> AIM OF THE TASK:
State only the number of lines below where the word "size" is found.

Collected data:
+===+

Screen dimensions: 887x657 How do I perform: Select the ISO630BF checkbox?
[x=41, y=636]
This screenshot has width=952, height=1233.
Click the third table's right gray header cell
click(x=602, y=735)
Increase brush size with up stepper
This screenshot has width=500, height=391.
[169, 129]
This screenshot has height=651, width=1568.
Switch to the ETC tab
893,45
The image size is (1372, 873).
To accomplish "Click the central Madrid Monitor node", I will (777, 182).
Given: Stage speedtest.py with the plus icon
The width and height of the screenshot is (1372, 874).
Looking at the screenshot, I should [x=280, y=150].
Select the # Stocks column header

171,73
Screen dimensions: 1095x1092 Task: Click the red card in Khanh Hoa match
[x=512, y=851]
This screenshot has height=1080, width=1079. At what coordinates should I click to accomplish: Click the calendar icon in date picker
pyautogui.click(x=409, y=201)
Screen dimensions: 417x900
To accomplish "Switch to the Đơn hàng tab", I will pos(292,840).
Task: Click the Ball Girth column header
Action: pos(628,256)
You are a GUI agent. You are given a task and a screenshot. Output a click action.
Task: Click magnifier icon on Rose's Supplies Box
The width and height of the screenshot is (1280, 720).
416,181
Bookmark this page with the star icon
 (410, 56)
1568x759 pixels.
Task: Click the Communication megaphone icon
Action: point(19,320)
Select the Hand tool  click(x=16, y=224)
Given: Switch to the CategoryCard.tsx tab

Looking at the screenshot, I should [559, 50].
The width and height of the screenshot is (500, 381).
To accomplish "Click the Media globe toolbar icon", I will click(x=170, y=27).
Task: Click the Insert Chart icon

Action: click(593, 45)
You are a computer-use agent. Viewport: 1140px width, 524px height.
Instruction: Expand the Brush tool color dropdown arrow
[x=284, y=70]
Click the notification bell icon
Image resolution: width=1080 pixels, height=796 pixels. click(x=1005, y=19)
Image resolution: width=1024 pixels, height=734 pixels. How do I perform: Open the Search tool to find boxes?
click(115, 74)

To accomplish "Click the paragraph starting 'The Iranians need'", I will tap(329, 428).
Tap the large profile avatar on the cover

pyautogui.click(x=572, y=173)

+===+

> WRITTEN RESPONSE:
2